Pete was so loving and full of life, but he harbored a deep sadness that he didn't want people to see. This may have been the reason he could relate to and comfort so many people; he knew what they were going through. His was a genuine empathy with those struggling through difficult times.

Last summer, after we learned from Dr K at MSKCC that there were no other treatments they could offer, I felt as if we were drowning. It was lower than any low that we had experienced up until that time. I was in the computer room, furiously researching every nook and cranny of the internet, when Pete came in and sat in the other chair.

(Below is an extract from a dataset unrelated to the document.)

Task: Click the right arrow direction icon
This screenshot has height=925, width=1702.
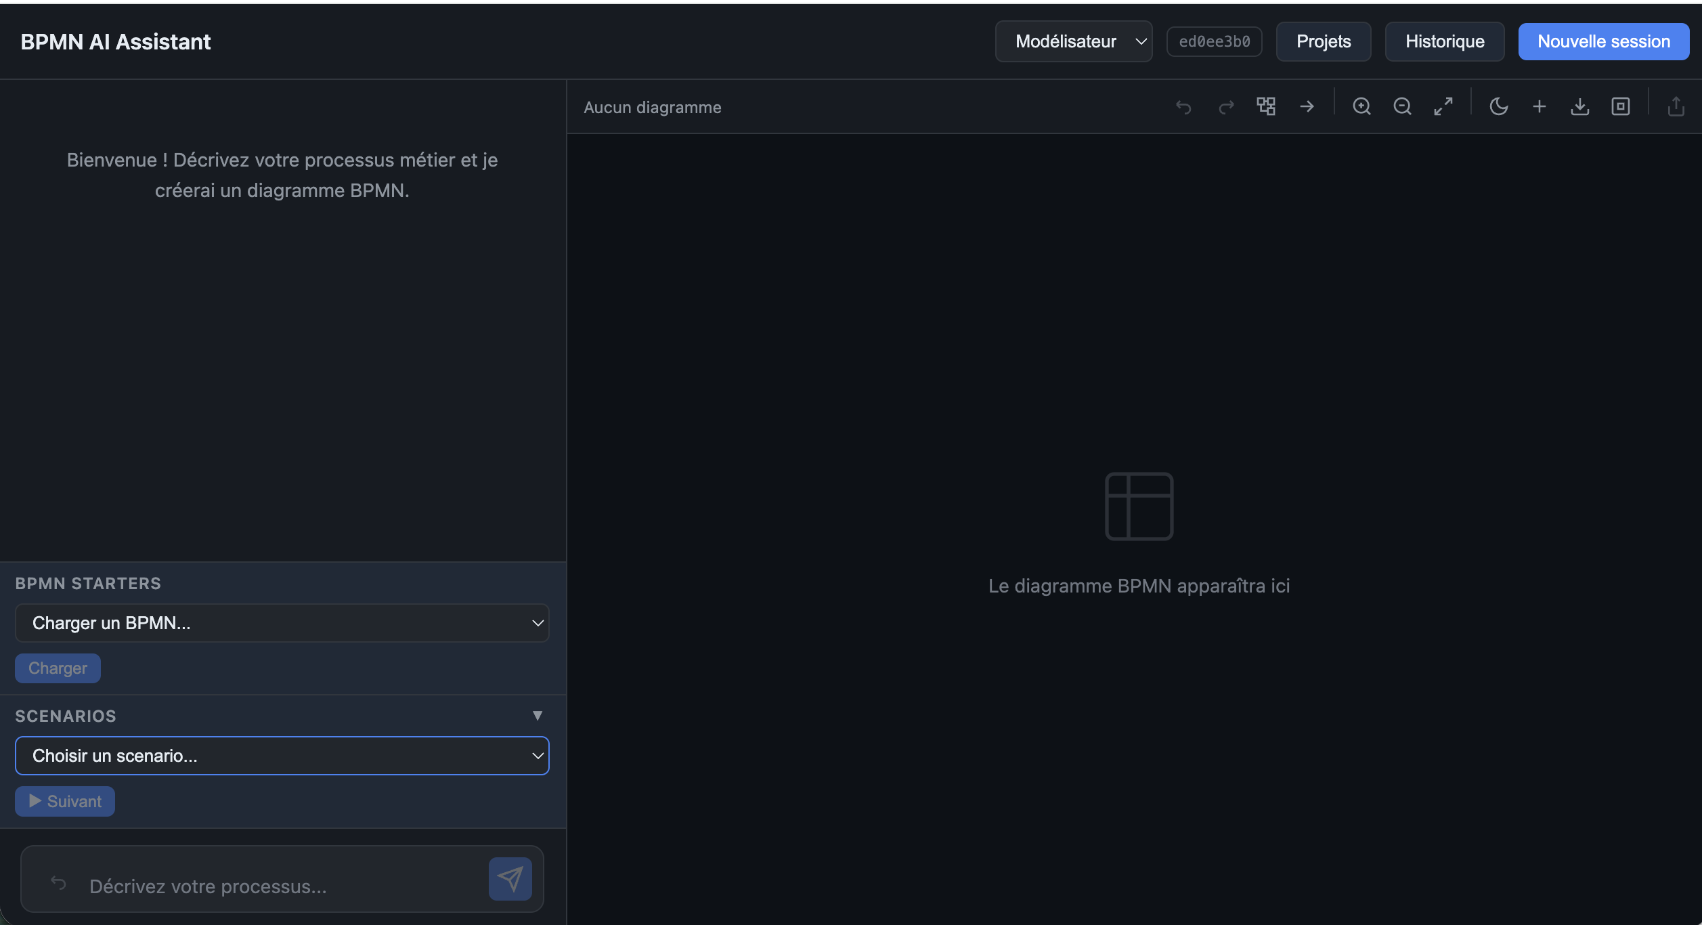Action: click(1307, 106)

He was crushed; a man beaten. I had never seen him this depressed before. I turned my chair to face him as he sat, shoulders slumped, head down, his hands lightly clasped together. He began talking softly about what he so desperately wanted: to get to a point in his life where he felt confident and secure enough to enjoy a relationship that would lead to marriage, a family, and a home. He wanted to finish his chemistry degree and renovating his boat so he could go fishing with his buddies, and someday go fishing down in the keys. He wanted to get another motorcycle and go on a road trip. He wanted to be able to take care of me for a change. Call it his "bucket list", his wish list, his wanting-to-do list. We sat and talked and cried some. It hurt so deep inside me to see him go through that. It hurts me even more now, knowing that he will never realize his dreams in our mortal world. My pain is compounded because I will never see, but can only imagine, the wonderful smile of joy and pride on his face as he experienced life, becoming a husband and father, homeowner and long-lived fisherman.

Our pity-party ended. He left to do some research of his own and I returned to my quest. Before long we had found a new lead to follow, a renewed hope.